By Subir Bhaumik
BBC News, Calcutta
Buoyed by rising tourist traffic after a post-tsunami lull, the administration in India's Andaman archipelago has decided to develop 50 new sites for tourists.
Only 36 of the 545 islands are currently open to tourists
"We want to develop an infrastructure which will attract eco-tourists and Bollywood film-makers," Tourism Secretary Dharam Pal told the BBC.
India's burgeoning film industry currently prefers to shoot in locations like Malaysia and the Maldives.
But environmentalists have raised concerns about the impact of an expansion in traffic to the islands.
"We want tourism to grow in the islands but the administration has to take care of the ecology and the indigenous populations," said Samir Acharya of the Society for Andaman and Nicobar Ecology (SANE).
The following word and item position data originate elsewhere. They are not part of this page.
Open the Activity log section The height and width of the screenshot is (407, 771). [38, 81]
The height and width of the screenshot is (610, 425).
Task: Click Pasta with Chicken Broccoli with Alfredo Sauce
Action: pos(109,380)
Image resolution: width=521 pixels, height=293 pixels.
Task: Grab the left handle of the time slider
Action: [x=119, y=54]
He said the new sites selected should not be in islands where water was scarce and where there was a threat to marine life and indigenous populations.
The Andamans are home to isolated tribes such as the Onges, Jarawas and Sentinelese.
'No new islands'
Only 36 of the 545 islands in the archipelago are currently open for human settlement and tourism, and the decision will not mean opening new islands, tourism department spokesman Rana Mathew said.
Mr Pal stressed: "These sites have been selected so that environmentally-sensitive hotels and beach resorts can be set up under our tourism plan."
He said the virgin sites would be leased through auctions to private investors, once the federal government approved them.
"In the first phase, tenders will be invited for a few of these sites.
"Then depending on the response, the other sites will be opened to domestic and perhaps even overseas bidders," he said.
Tourism has revived in the Andaman islands this year after dropping sharply in the months after the tsunami of December 2004.
"We have got nearly 50,000 tourists in the first seven months of this year. What has encouraged us most is the rising number of foreign tourists," said Mr Pal.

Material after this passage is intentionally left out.